Copy nothing but the lines from the line with "The image size is (534, 293)." to the end of the records, retyped exactly. Pictures stay out.

### Records to process

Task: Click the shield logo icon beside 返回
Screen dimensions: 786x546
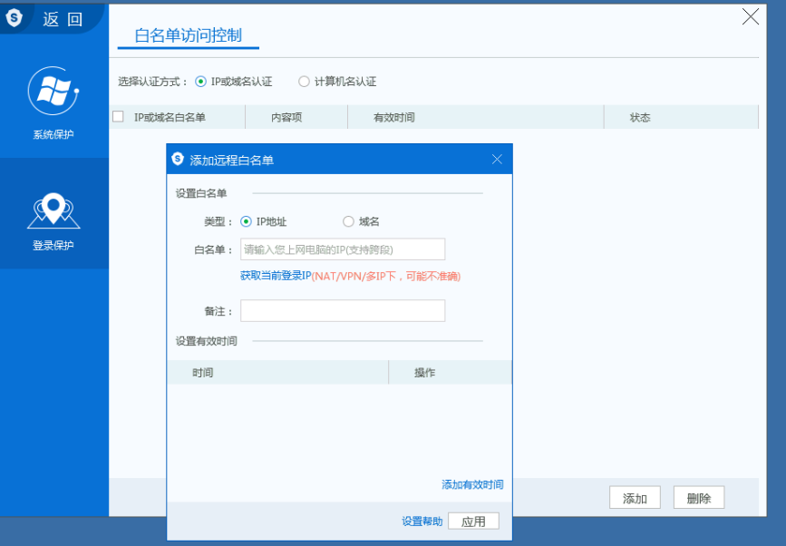Action: (14, 17)

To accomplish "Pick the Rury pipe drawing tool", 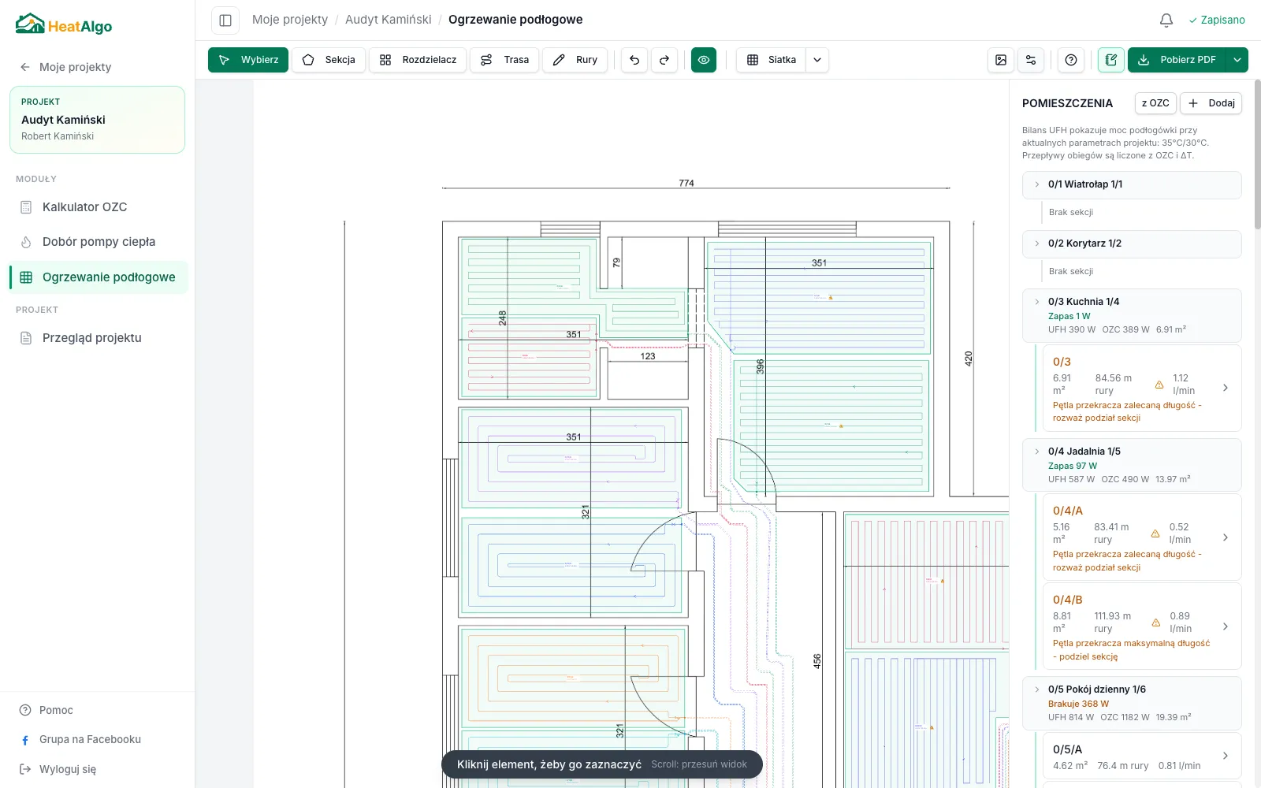I will coord(575,60).
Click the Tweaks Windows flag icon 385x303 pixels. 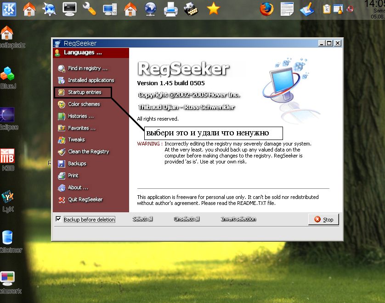[61, 140]
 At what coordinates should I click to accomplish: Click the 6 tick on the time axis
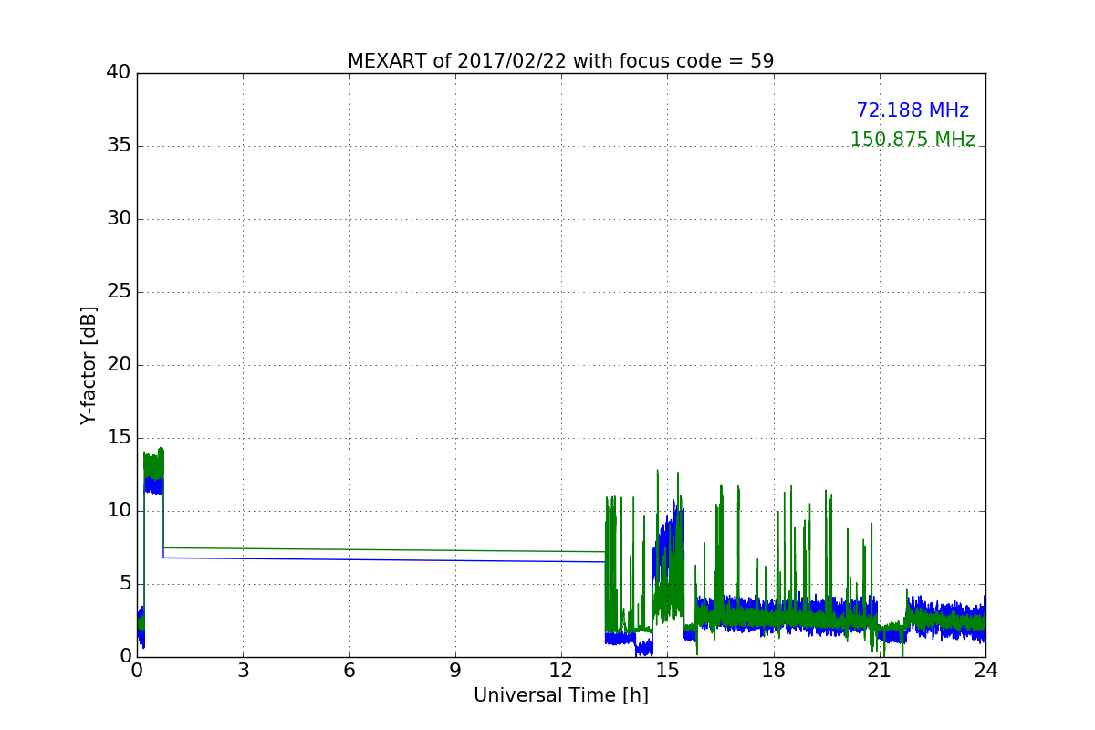[x=349, y=671]
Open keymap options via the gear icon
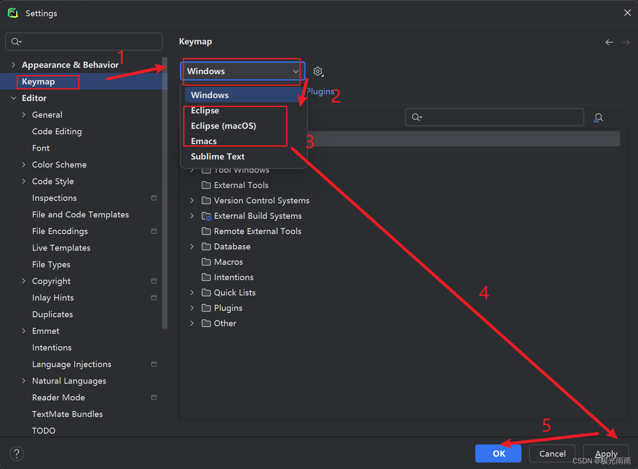The image size is (638, 469). pos(318,71)
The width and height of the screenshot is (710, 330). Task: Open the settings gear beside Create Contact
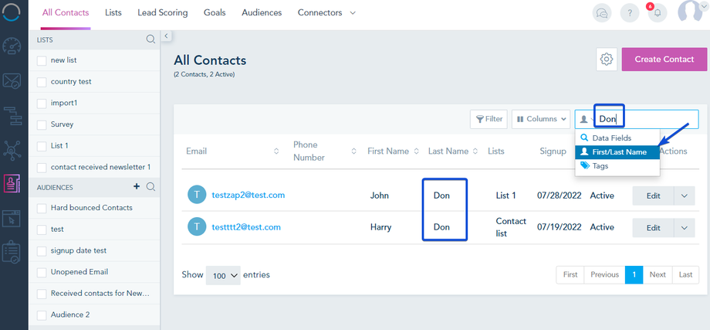tap(607, 60)
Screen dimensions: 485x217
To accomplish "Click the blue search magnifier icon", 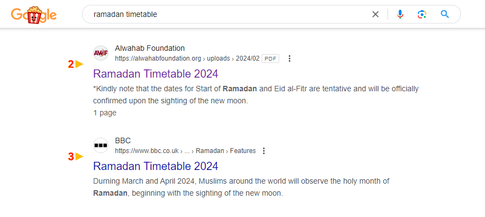I will [x=445, y=14].
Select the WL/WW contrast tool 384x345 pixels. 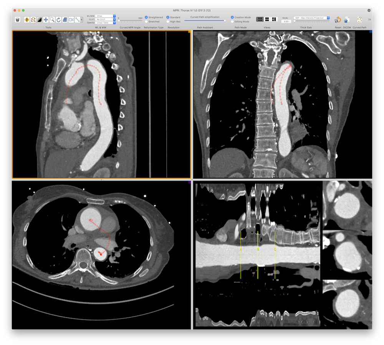pyautogui.click(x=39, y=20)
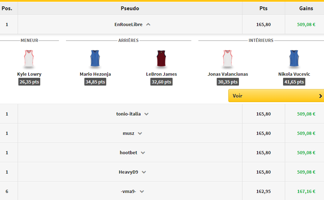Click the Pos. column header

pos(7,8)
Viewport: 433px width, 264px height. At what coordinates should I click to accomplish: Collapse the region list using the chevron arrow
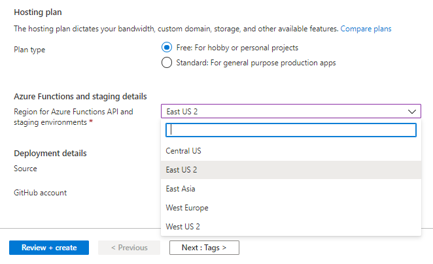412,111
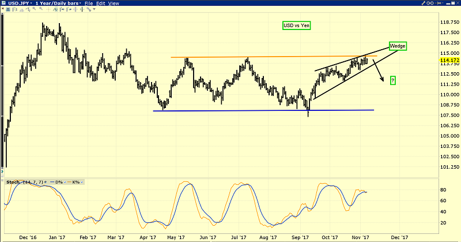This screenshot has width=461, height=242.
Task: Select the USD vs Yen text label
Action: click(296, 26)
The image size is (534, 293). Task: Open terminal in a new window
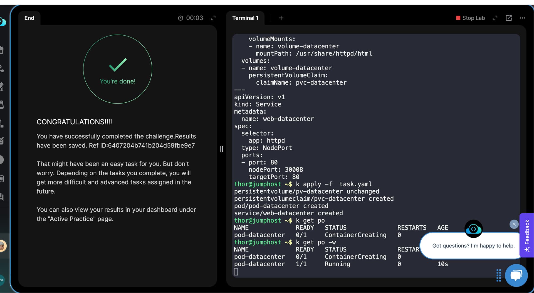508,18
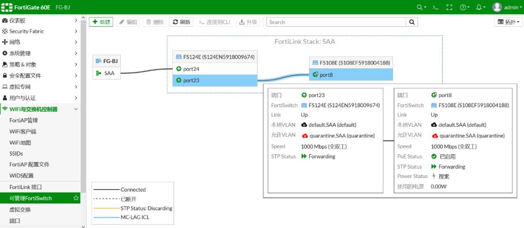Screen dimensions: 524x228
Task: Open the 拓扑 view dropdown
Action: (508, 22)
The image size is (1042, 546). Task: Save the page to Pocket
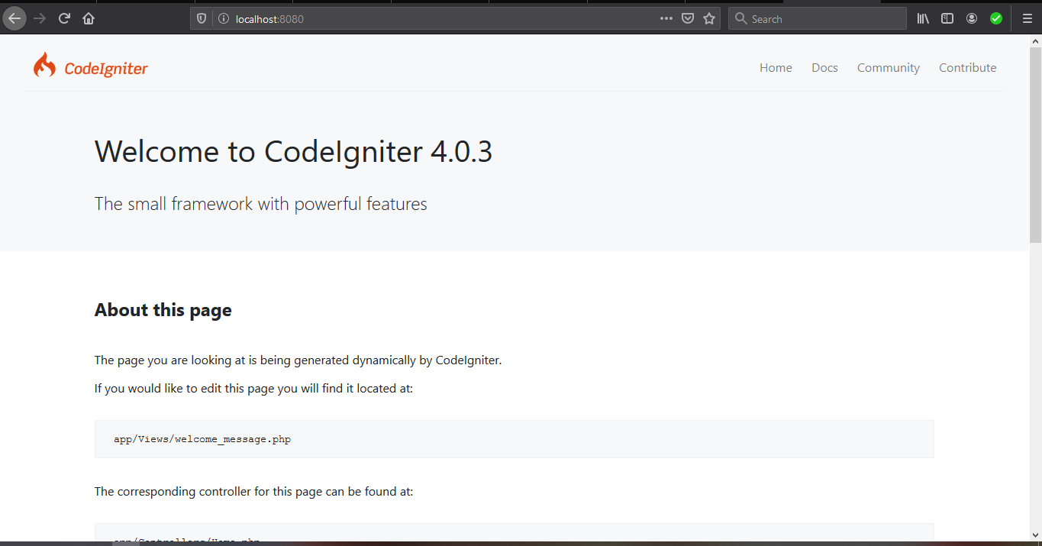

######

Answer box:
The image size is (534, 293). Task: Open terminal in a new window
508,18
Screen dimensions: 524x228
Task: Open the 拓扑 view dropdown
Action: (508, 22)
The image size is (1042, 546). Task: Save the page to Pocket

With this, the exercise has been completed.